- INPUT
---
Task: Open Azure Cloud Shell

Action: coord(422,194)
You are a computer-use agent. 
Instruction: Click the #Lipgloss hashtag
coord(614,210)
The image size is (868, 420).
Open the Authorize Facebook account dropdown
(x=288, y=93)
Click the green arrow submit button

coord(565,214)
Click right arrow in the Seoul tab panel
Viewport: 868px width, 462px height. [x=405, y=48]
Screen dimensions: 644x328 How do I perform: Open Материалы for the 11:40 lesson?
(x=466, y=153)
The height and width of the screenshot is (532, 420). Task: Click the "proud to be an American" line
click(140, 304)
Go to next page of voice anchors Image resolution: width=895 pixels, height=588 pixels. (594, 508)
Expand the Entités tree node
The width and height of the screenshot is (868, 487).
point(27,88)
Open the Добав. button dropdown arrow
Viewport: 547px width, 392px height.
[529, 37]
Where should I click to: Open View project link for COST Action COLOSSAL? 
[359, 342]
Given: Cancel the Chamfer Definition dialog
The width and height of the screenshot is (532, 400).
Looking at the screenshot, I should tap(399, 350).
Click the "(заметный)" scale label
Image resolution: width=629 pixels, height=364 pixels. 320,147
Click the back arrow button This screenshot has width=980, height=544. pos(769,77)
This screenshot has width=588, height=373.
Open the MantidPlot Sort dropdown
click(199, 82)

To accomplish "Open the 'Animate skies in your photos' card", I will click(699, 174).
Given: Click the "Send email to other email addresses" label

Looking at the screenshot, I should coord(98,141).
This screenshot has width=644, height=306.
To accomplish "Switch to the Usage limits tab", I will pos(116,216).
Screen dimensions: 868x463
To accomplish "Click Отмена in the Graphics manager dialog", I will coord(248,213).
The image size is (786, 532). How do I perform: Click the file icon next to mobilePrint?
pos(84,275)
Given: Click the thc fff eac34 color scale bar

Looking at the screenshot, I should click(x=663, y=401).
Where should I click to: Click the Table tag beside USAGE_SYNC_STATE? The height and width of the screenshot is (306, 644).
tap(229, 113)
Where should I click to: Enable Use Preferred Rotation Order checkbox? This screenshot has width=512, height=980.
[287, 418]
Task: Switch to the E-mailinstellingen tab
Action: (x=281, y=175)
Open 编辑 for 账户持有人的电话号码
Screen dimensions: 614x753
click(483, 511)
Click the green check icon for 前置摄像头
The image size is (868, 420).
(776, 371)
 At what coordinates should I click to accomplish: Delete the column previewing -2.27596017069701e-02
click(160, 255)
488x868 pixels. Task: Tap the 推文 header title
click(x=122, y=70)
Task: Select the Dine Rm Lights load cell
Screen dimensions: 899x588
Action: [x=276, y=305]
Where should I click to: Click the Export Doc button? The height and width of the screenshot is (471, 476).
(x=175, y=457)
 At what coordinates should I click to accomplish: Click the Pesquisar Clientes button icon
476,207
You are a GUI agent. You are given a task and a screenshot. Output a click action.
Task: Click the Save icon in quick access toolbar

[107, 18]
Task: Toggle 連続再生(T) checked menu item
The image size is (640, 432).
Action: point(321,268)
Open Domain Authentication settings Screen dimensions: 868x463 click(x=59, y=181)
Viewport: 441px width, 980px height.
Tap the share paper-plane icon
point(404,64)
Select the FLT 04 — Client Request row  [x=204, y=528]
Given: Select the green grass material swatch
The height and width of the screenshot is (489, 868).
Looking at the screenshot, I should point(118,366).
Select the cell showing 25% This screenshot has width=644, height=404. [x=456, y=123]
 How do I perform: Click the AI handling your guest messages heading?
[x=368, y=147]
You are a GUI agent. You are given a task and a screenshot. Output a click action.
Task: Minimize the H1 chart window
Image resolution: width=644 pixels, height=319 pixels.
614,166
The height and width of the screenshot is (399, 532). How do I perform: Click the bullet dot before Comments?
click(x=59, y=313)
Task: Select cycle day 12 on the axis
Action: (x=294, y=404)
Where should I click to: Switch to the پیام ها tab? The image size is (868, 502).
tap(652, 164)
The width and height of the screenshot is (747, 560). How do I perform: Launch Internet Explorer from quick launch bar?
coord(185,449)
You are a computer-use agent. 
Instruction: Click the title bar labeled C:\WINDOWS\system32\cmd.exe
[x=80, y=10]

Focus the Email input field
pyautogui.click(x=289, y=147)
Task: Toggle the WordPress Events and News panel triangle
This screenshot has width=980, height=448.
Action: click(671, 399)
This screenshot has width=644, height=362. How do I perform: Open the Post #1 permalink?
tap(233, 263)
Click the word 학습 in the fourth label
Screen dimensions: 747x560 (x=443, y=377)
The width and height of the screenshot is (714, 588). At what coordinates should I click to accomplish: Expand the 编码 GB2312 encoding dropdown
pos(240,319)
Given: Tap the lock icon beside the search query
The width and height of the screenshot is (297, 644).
---
- TO DO
Across the data, find each line that has "dialog" in it and copy that line.

- ANSWER TO THE PROBLEM
Given: Cancel the Chamfer Definition dialog
To accomplish "Click Отмена in the Graphics manager dialog", I will coord(248,213).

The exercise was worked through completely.